The Department of Labor may soon be able to garnish your wages without a court order.
A new study by Sam Batkins at the American Action Forum (AAF) explain’s DOL’s new rule. “Today, the Department of Labor (DOL) officially published a rule that allows it to garnish the wages of employees who owe the agency money ‘without first obtaining a court order,'” explains Batkins. “Those are the words of the rule.”
He notes that under this rule, DOL “could have the power to withhold up to 15 percent of an employee’s wages.”
DOL’s rule would enable the agency to garnish wages of any American with “unpaid loans,” or even “overpayments or duplicate payments made to federal salary or benefit payment receipts.”
“Although there are provisions for financial hardship that might mitigate the garnishment, the agency notes that only after all amounts are paid, including ‘interest, penalties, and administrative costs,’ can individuals receive a notice that garnishment has ended,” writes Batkins.

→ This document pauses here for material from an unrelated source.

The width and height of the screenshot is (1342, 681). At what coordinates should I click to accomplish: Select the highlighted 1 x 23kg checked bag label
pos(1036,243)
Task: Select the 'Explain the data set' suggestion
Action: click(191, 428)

This would give DOL similar authority to that of the IRS, which doesn’t have to obtain a court order to garnish wages.
The last time an agency tried to allow itself to garnish wages, it ended quickly. Batkins adds that in 2014, the “Environmental Protection Agency (EPA) took the extraordinary step of publishing a direct final rule allowing the agency to garnish the wages of individuals who owed them debts or fines.” However, following public outrage, they withdrew the rule.
Batkins notes a few questions raised by DOL’s efforts. “Wage garnishment by the IRS might make sense, but non-tax debt to EPA and DOL? All of this without first appearing before a judge? Despite the agencies’ explanations, there are still countless questions about this intrusive new power.”